By setting up shop in Athens, Papailiopoulou was returning to her birthplace. That was at odds with the massive out-migration of Greeks seeking work in better economies, particularly those with education and marketable skills. More than 200,000, or nearly 2 percent of the population, has left since the start of the crisis.

“I missed home,” she says. “I just wanted to come back, to family, friends, the sun…and live a normal life.” Papailiopoulou had been away since 2000, first at a British university and then to Italy for more training and her first job as a junior designer with luxury brand Bottega Veneta. She ended up in New York, with a job offer at another established fashion company—and she turned it down. “I had such an urge to start something that’s mine. I said, ‘I’m going to risk it.’ ”

“It was pretty tough,” Papailiopoulou says of her decision to start her own business in Greece. “But I believe in what I do, I believe in the forms that I make.” Story after story from Greek business owners testify to the country's endless bureaucracy, red tape, and hurdles. These are persistent obstacles that stand apart from the debt-crippled economy and block the aspirations of entrepreneurs, a cohort Greek Prime Minister Alexis Tsipras singled out as vital to future growth in his address to the European Parliament this week.

Of course, Papailiopoulou isn’t exactly a one-of-a-kind story. Small businesses have sprouted up during the crisis years: designers like her selling clothing and jewelry, wine makers and olive growers trying to compete on a global scale, shop owners of all stripes. Developments of the past week have Greece's small business owners worried—even before the latest turn in the crisis, many had already been forced to close.

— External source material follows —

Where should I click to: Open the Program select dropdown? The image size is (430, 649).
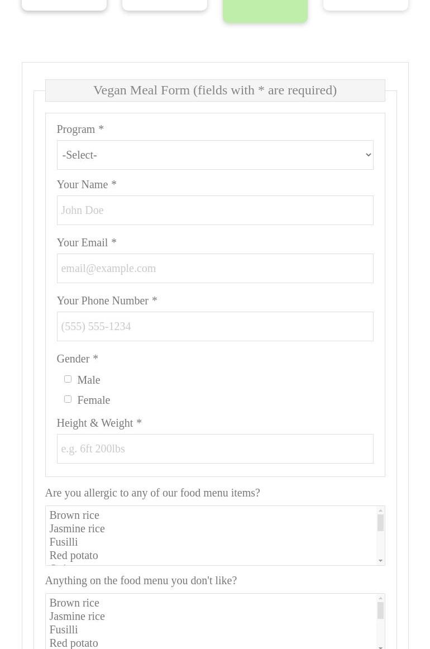(215, 155)
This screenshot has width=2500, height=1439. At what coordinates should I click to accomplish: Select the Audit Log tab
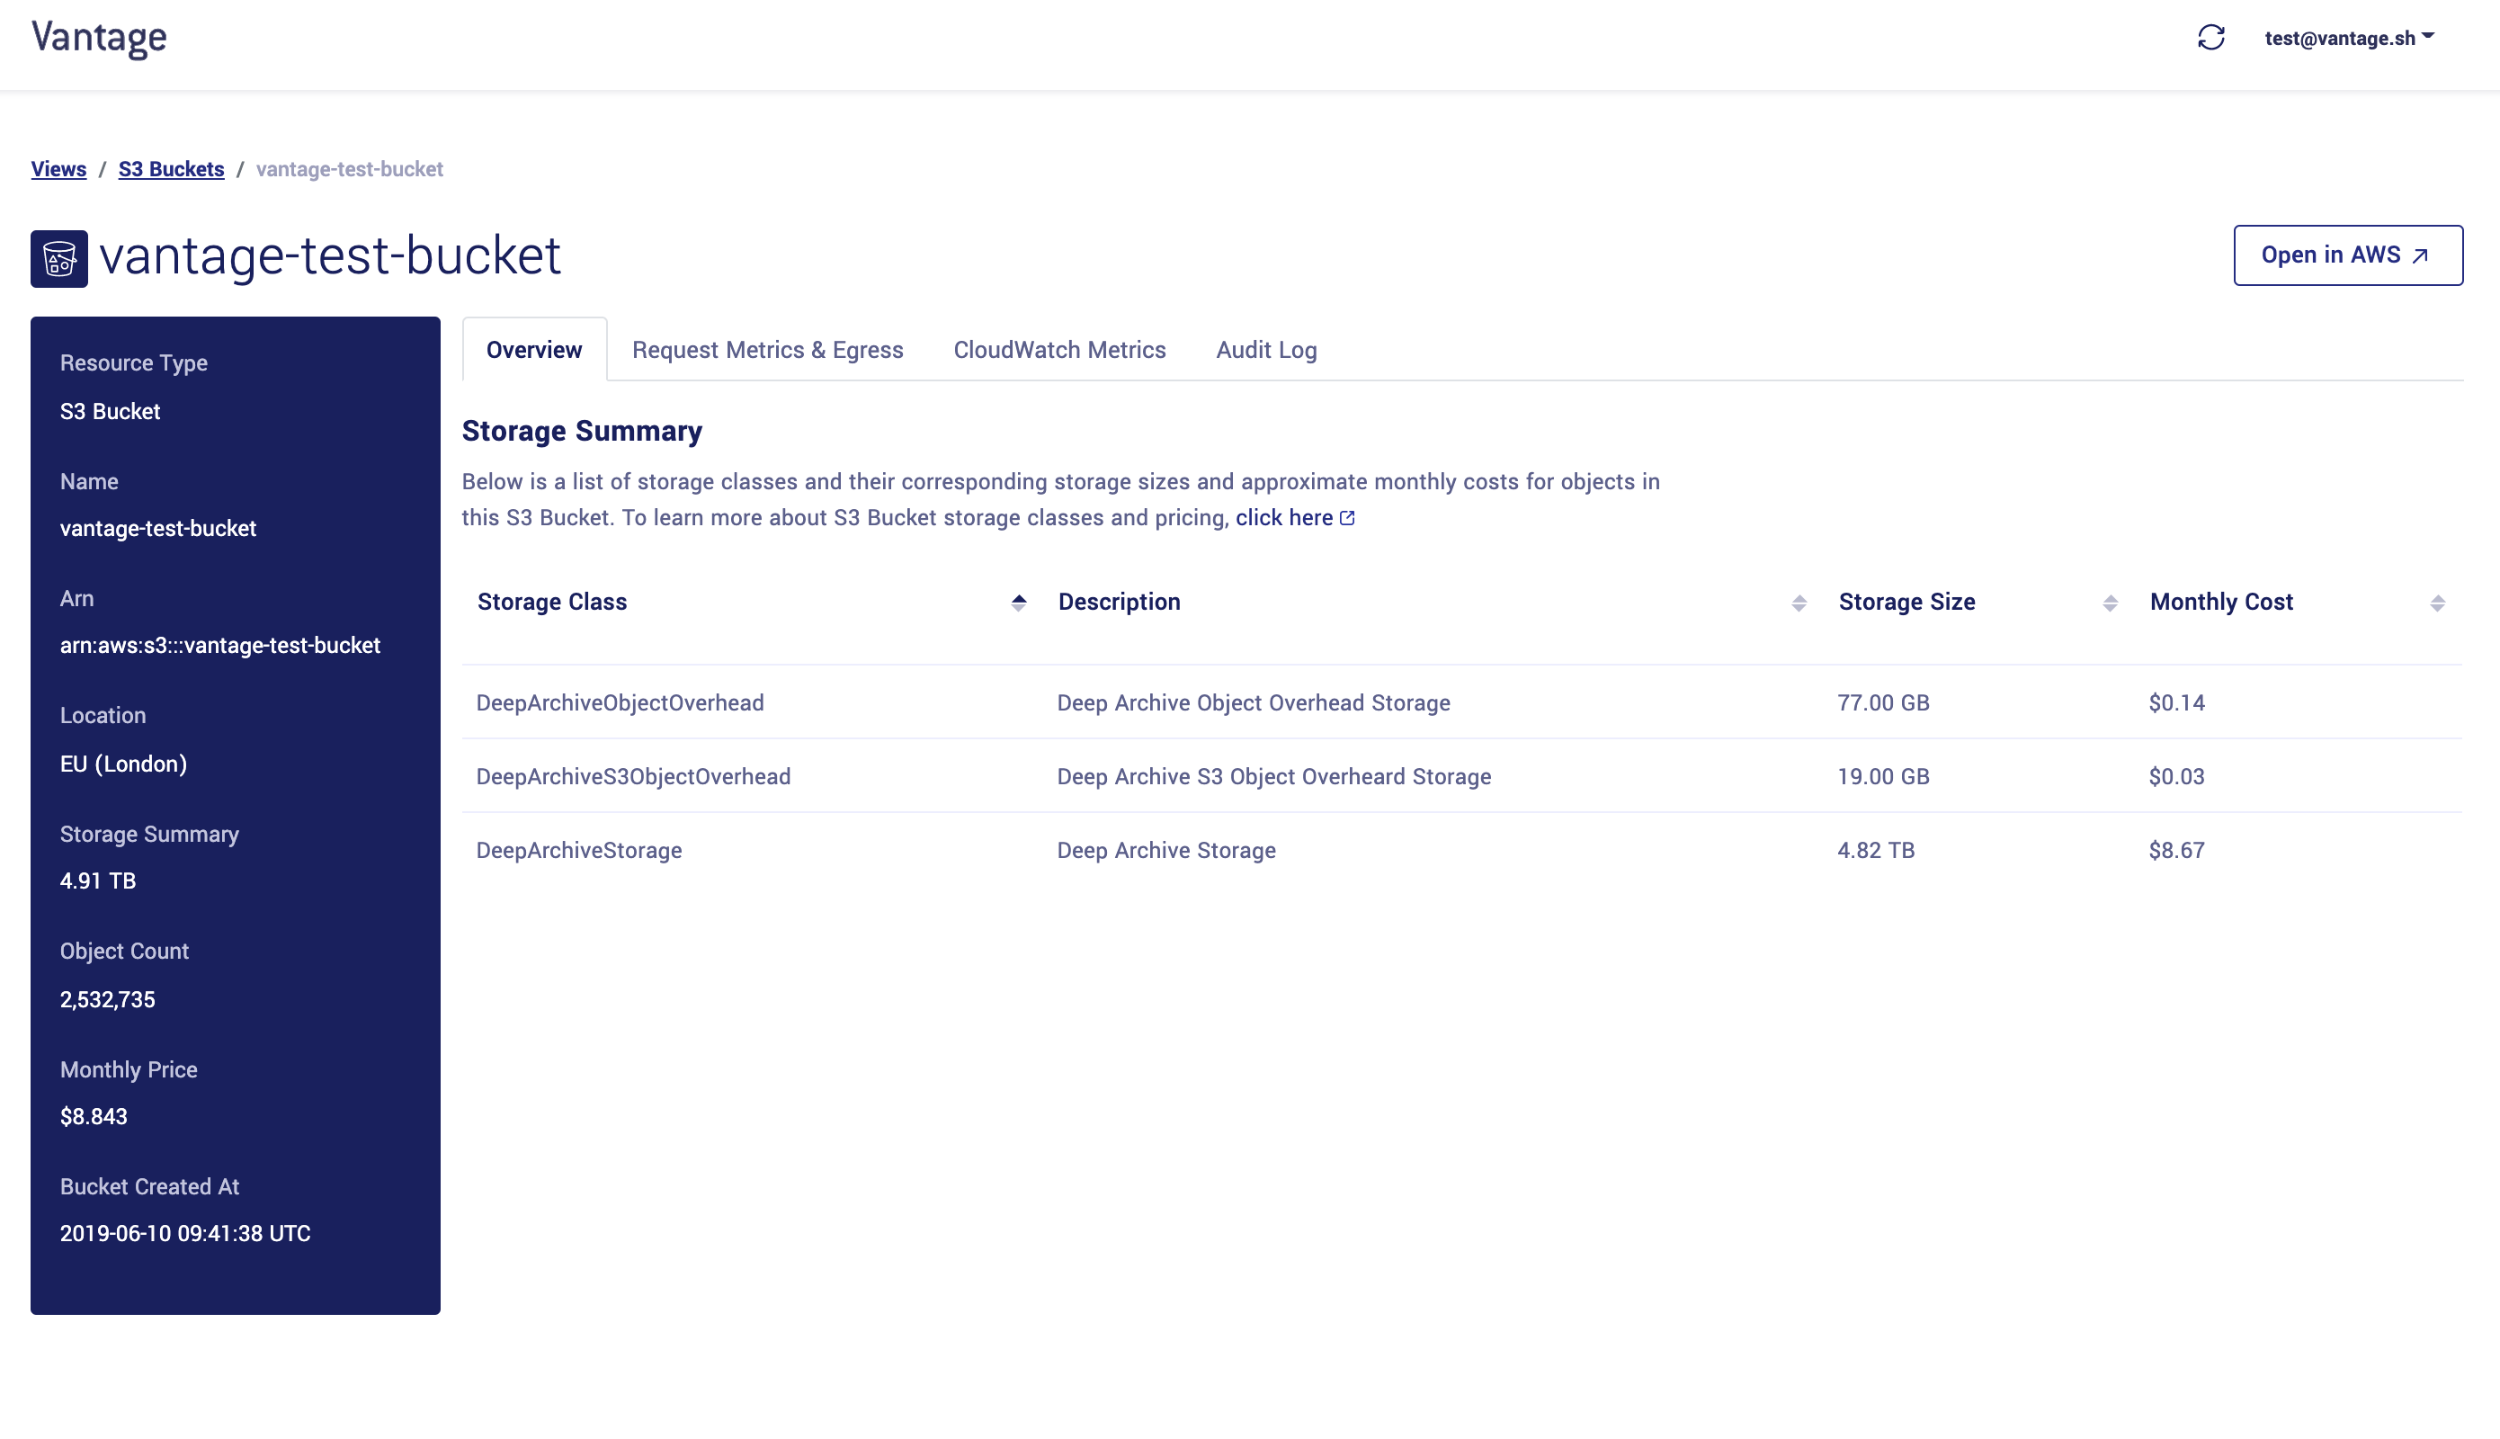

For all her confidence and drive, Papailiopoulou struggles with the reality of running a fashion line at a time when capital controls are in place, banks are closed, and customers are scarce. “Last week it was not bad, today it’s worse than ever,” she told me in the days before the July 5 referendum that saw Greece reject the terms of another European bailout. She voted yes. “And I consider myself lucky,  being in Syntagma,” a popular shopping district in central Athens. “Fortunately I had two tourists in the shop yesterday, and today a Greek woman came in and bought something. I was extremely surprised. I said, ‘Thank you so much.’ And she said, ‘In case we go back to the drachma on Monday, I want to own one of your bags.’ ”

You could still hear Papailiopoulou's optimism before the referendum. Shortly after, there was an edge of worry in her tone. Suddenly, the designer found herself making contingency plans she hadn’t considered before. Would her leather suppliers in Italy and her U.S. webhost reckon with IOUs? An unavoidable question—one weighing on her fellow entrepreneurs across the country—occupied her mind in anxious moments: Will she once again leave Greece?

“People like me that are young and creative—youth goes away, creativity doesn’t go away. I’ll always create,” Papailiopoulou says. “I grew up believing I can do whatever I want to do, with all its difficulties. I will be really upset if there is no space for that here.”